[R] Tests on contingency tables

Tue Feb 15 15:57:08 CET 2005

Thanks a lot for your help !

Right ! According to tables, most factors look indeed highly dependent...
but, because of strange p-values and warning messages, as I tried to test it
with Chisquare test, and because Fisher's Exact Test function doesn't work
on my data, I wondered whether there were other functions to perform such
tests.

I will try with test independence via a log-linear model.
Is this code correct ? (I can't catch exactly how to put 'formula' argument)

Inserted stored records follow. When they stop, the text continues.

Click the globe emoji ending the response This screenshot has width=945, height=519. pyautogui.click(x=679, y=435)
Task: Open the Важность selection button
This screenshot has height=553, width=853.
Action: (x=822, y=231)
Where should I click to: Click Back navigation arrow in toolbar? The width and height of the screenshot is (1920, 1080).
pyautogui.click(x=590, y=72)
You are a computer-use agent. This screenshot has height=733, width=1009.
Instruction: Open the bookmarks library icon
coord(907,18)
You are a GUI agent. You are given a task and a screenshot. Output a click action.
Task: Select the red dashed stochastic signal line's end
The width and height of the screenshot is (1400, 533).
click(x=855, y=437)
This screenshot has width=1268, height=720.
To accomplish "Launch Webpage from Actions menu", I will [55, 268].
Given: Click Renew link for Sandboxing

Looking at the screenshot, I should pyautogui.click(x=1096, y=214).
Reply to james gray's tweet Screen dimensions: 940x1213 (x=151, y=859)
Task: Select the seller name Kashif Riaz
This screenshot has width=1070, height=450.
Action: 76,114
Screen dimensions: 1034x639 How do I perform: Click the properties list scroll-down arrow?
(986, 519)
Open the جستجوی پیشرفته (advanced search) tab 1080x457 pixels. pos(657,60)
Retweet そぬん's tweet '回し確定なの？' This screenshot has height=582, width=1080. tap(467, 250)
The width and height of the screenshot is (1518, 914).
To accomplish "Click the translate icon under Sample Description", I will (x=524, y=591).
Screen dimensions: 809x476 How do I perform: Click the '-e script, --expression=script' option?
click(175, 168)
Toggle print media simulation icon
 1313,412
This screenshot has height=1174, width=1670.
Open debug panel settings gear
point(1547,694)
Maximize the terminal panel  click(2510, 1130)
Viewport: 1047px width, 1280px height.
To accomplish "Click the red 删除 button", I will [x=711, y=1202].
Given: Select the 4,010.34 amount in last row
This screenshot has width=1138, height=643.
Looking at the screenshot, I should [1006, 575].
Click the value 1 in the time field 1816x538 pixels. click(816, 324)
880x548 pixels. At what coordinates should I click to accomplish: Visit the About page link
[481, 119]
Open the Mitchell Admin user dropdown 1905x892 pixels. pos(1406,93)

> z <- table(data$fac1, data$fac2)
> names(dimnames(z)) <- c("fac1", "fac2")
> fm <- loglm(~ins+pl,z)
> fm
Call:
loglm(formula = ~ins + pl, data = z)

Statistics:
                      X^2 df P(> X^2)
Likelihood Ratio 286.1236 49        0
Pearson          450.5332 49        0

Jacques

-----Message d'origine-----
De : Prof Brian Ripley [mailto:ripley at stats.ox.ac.uk]
Envoye : mardi 15 fevrier 2005 17:41
A : Jacques VESLOT
Cc : R-HELP; jerome.goudet at unil.ch
Objet : Re: [R] Tests on contingency tables

You can test independence via a log-linear model.  More importantly, you
can model that dependence and learn something useful about the data.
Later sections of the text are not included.